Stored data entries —

■ ■ ■ ■ ■ ■ ■

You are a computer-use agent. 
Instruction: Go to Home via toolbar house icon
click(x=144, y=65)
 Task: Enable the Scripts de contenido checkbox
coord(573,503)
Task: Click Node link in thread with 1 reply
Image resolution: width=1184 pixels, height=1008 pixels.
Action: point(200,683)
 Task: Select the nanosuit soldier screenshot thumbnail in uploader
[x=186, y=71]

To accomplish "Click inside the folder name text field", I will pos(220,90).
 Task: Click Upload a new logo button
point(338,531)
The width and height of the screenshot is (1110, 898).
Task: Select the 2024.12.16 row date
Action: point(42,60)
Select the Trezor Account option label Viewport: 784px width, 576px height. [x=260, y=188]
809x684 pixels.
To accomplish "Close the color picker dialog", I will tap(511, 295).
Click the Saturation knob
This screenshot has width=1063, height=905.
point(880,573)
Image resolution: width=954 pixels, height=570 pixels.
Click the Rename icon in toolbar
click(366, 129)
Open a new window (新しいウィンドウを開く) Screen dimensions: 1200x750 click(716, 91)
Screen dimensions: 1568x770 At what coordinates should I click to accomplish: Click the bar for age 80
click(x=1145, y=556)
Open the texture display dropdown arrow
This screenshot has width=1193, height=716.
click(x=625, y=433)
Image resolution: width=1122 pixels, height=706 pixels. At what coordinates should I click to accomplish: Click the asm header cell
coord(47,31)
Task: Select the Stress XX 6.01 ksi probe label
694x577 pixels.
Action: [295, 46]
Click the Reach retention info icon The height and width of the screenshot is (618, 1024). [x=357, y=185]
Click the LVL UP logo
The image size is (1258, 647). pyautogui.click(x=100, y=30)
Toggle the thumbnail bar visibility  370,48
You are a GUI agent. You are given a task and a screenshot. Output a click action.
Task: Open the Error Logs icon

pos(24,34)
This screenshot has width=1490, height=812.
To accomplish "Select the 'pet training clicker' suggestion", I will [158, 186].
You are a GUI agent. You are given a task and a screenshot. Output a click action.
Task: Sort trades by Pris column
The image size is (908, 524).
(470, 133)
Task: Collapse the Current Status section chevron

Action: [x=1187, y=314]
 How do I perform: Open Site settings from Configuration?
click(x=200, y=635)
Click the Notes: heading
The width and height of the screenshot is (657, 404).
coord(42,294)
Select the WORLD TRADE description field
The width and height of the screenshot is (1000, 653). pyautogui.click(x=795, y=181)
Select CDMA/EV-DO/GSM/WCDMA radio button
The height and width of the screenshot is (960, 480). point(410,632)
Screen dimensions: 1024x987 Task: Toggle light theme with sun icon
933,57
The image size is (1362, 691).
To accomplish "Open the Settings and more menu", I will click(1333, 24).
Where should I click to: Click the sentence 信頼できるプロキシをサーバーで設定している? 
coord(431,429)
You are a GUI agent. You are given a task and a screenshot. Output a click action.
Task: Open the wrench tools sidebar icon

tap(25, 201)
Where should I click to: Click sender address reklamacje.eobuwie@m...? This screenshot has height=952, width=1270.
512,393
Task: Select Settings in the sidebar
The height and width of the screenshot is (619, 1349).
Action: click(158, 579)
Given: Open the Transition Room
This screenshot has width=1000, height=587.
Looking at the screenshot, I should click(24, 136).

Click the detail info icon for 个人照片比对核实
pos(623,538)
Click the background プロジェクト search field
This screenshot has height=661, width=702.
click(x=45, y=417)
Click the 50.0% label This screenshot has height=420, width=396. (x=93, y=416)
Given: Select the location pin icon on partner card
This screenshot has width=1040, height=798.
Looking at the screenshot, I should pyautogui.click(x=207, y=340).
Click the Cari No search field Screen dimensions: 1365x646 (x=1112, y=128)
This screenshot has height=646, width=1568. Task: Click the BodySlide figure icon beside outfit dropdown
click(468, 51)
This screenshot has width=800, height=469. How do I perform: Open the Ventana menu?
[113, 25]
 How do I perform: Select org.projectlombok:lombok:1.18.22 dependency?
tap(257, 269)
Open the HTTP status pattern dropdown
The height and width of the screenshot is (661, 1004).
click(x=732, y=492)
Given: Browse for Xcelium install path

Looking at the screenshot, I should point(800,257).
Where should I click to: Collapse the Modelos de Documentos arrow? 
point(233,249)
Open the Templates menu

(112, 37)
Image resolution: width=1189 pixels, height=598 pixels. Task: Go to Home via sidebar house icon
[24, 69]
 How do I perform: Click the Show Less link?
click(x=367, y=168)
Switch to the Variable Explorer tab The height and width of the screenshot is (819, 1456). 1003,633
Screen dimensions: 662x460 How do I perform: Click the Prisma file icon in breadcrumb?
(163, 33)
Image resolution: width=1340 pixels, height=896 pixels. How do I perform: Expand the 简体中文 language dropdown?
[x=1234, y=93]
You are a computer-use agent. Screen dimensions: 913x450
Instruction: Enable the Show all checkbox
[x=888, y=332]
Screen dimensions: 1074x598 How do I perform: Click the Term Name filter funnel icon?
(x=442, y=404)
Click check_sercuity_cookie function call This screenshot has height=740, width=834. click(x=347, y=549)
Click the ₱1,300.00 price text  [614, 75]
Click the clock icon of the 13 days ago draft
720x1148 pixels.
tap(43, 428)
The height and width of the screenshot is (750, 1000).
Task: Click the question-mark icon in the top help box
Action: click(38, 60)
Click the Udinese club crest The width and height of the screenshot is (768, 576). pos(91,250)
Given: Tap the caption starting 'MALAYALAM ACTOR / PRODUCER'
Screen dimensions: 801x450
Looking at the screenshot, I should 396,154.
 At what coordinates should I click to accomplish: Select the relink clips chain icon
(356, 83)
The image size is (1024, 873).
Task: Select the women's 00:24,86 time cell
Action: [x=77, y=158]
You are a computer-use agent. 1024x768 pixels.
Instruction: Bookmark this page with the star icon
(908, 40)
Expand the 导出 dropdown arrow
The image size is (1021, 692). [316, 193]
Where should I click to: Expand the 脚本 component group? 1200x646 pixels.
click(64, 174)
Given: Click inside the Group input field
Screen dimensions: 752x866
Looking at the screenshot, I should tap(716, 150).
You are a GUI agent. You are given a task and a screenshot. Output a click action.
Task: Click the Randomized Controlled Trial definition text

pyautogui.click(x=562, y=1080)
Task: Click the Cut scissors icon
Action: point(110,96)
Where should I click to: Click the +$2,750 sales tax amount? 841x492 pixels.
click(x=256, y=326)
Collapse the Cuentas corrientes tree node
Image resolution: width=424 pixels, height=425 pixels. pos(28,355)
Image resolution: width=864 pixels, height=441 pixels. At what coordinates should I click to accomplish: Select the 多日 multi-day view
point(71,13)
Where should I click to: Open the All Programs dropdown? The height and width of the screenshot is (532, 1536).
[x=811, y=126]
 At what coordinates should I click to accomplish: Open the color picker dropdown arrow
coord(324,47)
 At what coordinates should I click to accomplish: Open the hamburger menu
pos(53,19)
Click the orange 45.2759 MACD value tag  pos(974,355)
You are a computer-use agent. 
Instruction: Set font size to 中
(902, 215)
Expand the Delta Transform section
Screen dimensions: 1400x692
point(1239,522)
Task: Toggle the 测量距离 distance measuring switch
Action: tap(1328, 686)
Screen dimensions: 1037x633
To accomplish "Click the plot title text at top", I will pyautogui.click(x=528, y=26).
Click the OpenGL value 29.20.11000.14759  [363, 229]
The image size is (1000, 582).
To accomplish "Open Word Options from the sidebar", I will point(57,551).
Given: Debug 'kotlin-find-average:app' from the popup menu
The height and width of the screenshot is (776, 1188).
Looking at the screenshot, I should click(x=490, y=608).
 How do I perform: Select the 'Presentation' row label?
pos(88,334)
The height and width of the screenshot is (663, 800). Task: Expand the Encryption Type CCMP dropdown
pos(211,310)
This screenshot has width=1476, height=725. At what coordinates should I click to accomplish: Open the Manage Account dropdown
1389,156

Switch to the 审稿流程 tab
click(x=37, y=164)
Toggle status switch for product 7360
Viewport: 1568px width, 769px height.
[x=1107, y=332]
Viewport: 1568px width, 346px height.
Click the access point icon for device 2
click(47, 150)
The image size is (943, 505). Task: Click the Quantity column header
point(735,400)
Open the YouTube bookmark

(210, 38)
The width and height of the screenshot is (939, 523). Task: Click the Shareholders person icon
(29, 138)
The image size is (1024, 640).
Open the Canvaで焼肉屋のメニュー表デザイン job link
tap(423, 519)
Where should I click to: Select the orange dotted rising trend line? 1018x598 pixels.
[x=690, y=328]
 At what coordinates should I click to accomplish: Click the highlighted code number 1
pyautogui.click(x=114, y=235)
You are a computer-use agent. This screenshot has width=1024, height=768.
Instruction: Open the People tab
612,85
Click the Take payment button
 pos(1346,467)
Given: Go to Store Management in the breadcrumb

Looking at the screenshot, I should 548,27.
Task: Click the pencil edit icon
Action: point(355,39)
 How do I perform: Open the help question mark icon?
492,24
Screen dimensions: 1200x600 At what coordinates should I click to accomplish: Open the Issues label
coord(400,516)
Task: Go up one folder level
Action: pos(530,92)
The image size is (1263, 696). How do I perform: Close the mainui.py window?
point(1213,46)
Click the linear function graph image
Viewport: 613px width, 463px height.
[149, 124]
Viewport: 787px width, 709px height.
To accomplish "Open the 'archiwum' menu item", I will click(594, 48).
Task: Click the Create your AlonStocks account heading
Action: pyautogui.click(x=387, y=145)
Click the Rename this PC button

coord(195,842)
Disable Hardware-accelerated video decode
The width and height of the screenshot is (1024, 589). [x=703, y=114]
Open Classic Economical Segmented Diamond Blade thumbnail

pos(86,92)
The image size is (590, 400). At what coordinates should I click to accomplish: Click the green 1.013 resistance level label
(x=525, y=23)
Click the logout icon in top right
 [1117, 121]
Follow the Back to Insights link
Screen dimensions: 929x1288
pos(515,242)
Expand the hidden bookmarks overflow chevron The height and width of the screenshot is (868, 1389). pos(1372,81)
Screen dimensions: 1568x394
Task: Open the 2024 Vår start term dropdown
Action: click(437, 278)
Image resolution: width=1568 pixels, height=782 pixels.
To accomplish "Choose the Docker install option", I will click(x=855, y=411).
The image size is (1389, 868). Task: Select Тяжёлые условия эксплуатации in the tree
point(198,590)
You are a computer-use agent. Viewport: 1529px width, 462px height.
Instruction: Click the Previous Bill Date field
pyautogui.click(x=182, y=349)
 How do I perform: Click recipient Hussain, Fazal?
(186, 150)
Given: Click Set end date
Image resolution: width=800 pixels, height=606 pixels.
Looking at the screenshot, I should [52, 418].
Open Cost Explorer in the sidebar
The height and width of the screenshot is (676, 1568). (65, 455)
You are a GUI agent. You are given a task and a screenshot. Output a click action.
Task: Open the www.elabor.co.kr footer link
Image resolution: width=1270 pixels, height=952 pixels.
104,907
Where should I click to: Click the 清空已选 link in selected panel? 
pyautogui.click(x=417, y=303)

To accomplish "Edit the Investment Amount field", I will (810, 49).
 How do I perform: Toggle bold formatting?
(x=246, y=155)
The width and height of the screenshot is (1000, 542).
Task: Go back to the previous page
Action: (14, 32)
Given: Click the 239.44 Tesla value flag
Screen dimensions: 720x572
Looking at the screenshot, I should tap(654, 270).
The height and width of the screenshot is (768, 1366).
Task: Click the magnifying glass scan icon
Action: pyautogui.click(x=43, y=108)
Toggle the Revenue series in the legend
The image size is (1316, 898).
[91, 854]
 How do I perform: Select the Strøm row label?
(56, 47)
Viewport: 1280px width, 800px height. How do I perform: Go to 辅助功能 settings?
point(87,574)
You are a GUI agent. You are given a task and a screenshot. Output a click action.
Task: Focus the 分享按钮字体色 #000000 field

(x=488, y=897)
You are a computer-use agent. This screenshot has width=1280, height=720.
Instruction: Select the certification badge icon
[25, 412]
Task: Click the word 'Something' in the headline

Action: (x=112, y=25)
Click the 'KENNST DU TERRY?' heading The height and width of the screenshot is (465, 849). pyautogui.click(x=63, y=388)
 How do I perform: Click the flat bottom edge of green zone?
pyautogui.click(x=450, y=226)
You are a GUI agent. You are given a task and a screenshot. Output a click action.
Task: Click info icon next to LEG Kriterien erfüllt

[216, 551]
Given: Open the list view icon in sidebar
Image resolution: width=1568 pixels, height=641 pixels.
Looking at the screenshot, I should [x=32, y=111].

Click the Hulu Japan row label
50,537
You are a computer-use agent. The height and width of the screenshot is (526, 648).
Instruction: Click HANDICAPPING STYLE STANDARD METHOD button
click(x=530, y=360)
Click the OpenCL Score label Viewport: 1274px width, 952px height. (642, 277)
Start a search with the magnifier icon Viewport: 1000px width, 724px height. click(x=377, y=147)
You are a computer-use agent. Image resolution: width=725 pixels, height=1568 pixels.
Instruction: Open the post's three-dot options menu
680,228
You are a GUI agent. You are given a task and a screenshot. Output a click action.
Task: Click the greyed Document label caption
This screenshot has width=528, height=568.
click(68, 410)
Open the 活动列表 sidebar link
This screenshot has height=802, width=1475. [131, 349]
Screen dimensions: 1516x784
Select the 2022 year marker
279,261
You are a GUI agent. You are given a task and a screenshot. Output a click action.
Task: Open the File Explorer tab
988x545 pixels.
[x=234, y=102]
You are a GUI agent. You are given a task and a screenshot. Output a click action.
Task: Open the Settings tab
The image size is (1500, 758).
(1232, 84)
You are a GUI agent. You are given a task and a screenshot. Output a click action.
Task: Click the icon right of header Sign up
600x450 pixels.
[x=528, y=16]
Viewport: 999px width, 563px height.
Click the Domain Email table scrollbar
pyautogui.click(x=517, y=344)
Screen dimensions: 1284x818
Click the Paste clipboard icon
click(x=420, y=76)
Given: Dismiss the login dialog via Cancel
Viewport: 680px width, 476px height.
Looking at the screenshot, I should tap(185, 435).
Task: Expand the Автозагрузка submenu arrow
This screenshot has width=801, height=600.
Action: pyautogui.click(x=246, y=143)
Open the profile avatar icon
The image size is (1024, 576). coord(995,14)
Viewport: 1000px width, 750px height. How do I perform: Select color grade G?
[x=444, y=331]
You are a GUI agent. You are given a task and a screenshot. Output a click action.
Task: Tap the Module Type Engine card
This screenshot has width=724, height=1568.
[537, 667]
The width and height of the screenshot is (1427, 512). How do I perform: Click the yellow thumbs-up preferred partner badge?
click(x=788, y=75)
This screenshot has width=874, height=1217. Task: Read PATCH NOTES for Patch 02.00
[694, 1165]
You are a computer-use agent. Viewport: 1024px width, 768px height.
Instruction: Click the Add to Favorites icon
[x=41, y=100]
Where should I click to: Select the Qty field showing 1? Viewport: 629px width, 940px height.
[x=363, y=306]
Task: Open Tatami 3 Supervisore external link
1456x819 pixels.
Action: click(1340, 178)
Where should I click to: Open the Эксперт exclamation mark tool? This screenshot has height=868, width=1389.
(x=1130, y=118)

■ ■ ■ ■ ■ ■ ■

Directions for this task —
Note how many lines of the records contain the string "caption", and give that number with nothing added.

Task answer —
2